Descrição do problema :: Resuma em duas frases o texto extraído que aparece mais abaixo.

Texto extraído ::
------

Um diálogo do
homem com a natureza esquecida
(Texto elaborado
por PaTTi Cruz)
O Bicho
Vi ontem um
bicho
Na imundície do
pátio
Catando comida
entre os detritos.
Quando achava
alguma coisa,
Não examinava
nem cheirava:
Engolia com voracidade.
O bicho não era
um cão,
Não era um gato,
Não era um rato.
O bicho, meu
Deus, era um homem. (Manoel Bandeira)
Peço permissão a Bandeira para oferecer ao homem o próprio homem, a
partir da imagem que temos em seu poema. Pode parecer um tanto vil e agressivo
falar assim deste ser, mas, será que nossa crítica não se encontra, justamente
na veracidade do fato e por nos espelharmos nesta imagem que nos torna
selvagens?
Pensar na natureza e relembrar a flora e a fauna e sua forma de
sobrevivência onde alguns são levados a derrotar os outros apenas para se
manterem na cadeia vital, faz tudo parecer um ato cruel, doloroso demais para
ser visto. Mas, é tolerável a abundância
da escassez da vida que ajudamos a construir como futuro? Cada vez mais nos distanciamos da natureza
e passamos a ser representantes de uma
nova categoria de “selvagens”.
Nos distanciamos, quando não respeitamos seus elementos, não valorizamos
, não criamos meios para que sua escassez não aconteça. Quando contribuímos
para esvaziar nossos mares, rios, lagos. Quando poluímos o ar de forma a
vulnerabilizar nossa própria respiração. Quando contaminamos a água a ponto de
não podermos bebê-la diretamente sem passar por processos que alteram sua composição.

------

Informações fornecidas ::

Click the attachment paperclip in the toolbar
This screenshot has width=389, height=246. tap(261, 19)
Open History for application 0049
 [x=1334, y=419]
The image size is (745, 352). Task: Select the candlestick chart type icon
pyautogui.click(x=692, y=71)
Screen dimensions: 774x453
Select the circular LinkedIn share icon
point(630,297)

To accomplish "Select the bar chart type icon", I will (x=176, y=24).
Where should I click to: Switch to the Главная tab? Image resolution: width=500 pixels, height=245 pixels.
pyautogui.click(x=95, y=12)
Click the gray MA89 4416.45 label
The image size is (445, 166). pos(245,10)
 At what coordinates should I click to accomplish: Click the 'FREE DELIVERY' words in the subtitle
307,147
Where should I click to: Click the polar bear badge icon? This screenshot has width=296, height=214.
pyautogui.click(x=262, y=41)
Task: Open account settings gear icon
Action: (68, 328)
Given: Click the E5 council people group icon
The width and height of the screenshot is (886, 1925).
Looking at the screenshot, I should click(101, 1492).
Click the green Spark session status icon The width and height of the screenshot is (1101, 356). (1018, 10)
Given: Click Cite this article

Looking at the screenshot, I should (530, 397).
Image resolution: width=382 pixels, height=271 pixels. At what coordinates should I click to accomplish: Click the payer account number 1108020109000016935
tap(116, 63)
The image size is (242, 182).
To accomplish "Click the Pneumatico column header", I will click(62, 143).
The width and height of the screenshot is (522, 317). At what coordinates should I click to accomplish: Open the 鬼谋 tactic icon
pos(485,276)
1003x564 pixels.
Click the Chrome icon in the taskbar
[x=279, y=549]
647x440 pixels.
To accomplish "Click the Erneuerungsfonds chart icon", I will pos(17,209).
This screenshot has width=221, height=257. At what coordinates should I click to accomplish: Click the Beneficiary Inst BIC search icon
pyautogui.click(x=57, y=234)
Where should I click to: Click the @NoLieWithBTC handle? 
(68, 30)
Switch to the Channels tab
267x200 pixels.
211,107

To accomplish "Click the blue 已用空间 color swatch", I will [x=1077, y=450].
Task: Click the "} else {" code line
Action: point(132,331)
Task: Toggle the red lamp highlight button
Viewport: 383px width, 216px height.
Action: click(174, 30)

------

Resultado abaixo :: O texto parte do poema "O Bicho", de Manoel Bandeira, em que um homem cata comida entre os detritos de um pátio, para oferecer ao homem a imagem de si mesmo e perguntar se a crítica a essa imagem não vem justamente de nos espelharmos nela. Afirma que cada vez mais nos distanciamos da natureza e passamos a ser uma nova categoria de "selvagens" quando não respeitamos seus elementos, esvaziamos mares, rios e lagos e poluímos o ar e a água.